Os historiadores acreditam que eles estavam em contato com os brancos havia três séculos. Perderam sua fonte de renda, proveniente de empregos e comércio, depois que os fazendeiros foram expulsos. A situação piorou com a ruína das estradas e pontes, até então concertadas pelos agricultores. “Acabou quase tudo. No próximo inverno, ficaremos totalmente isolados”, diz o cacique macuxi Nicodemos Andrade Ramos, de 28 anos. Um milhar de índios [eu diria que é uma conta por baixo, muito mais de milhares de índios] se instalou nas novas favelas de Boa Vista. “Está impossível sustentar uma família na reserva. Meus parentes que ficaram lá estão abandonados e passam por necessidades que jamais imaginaríamos”, afirma o também macuxi Avelino Pereira, de 48 anos. Cacique de sete aldeias, ele preferiu trocar uma espaçosa casa de alvenaria na reserva por um barraco de tábuas na favela de Santa Helena. O líder indígena diz que foi para Boa Vista para evitar que sua família perdesse o acesso a escolas, ao sistema de saúde e, sobretudo, ao mercado de trabalho.

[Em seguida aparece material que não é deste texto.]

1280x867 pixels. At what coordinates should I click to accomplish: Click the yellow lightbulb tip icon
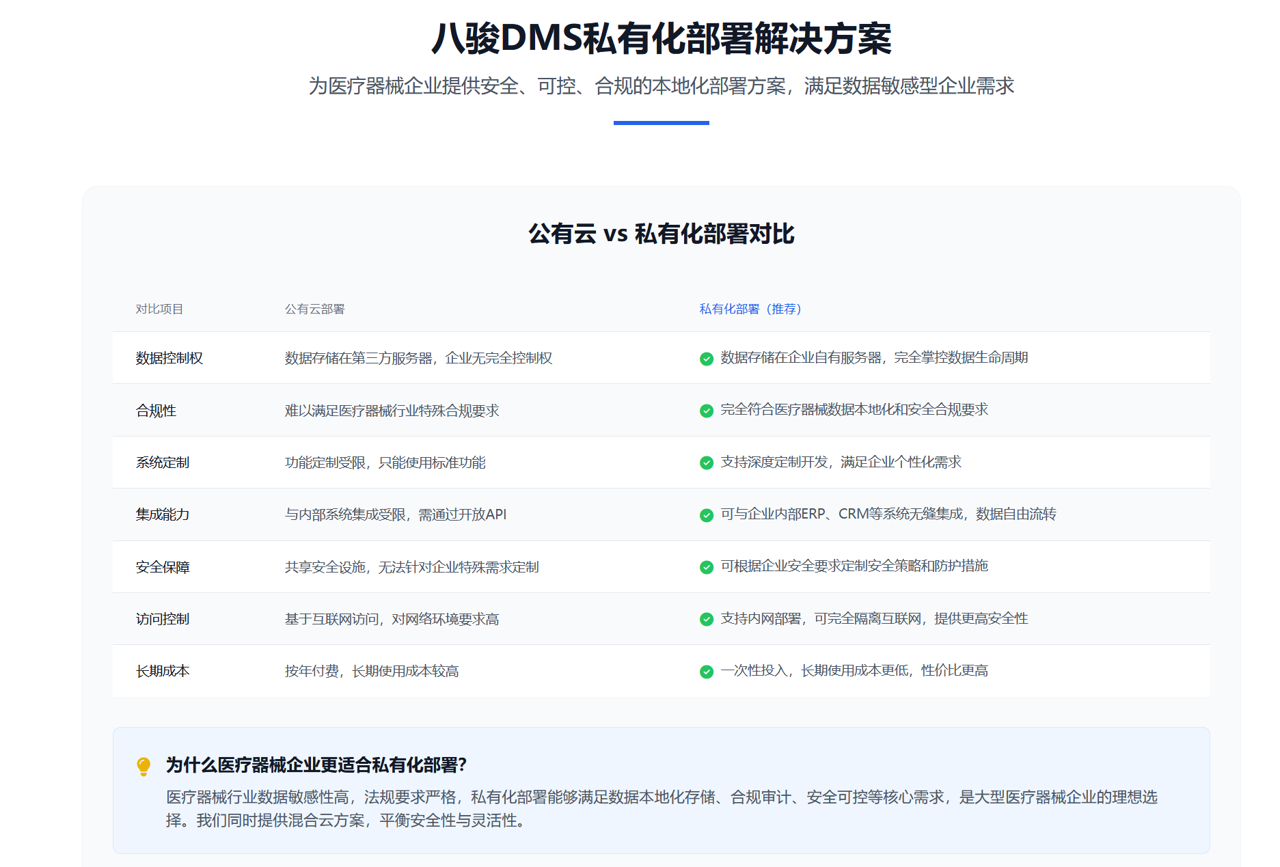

Com o passar do tempo, a situação dos índios tem piorado. Recentemente, algumas das famílias desaldeadas começaram a erguer barracos no aterro sanitário de Boa Vista. Uma delas é a do macuxi Adalto da Silva de 31 anos, que chegou à capital há apenas um mês. Ele fala mal português, mas nunca pensou em viver da mesma forma que seus antepassados.

Mesmo porque a caça e a pesca são escassas na Raposa Serra do Sol já faz tempo. Até 2009, ele recebia um salário mínimo para trabalhar como peão de gado. Está desempregado desde então. Como os índios não têm dinheiro, tecnologia ou assistência técnica para cultivar as lavouras, os campos onde o peão trabalhava foram abandonados. Silva preferiu construir uma maloca sobre uma montanha de lixo a viver na aldeia. Agora, ganha 10 reais por dia coletando latinhas de alumínio, 40% menos do que recebia para tocar boiada. Ainda assim, considera sua vida no lixão menos miserável do que na reserva [Senador Paulo Paim, ele a considera menos miserável que na tão decantada reserva]. Ele é vizinho do casal uapixana Roberto da Silva, de 79 anos, e Maria Luciano da Silva, de 60, que também cata latas e comida no aterro. “O lixo virou a única forma de subsistência de muita gente que morava na Raposa Serra do Sol”, diz o macuxi Sílvio Silva, presidente da Sociedade de Defesa dos Índios Unidos do Norte de Roraima.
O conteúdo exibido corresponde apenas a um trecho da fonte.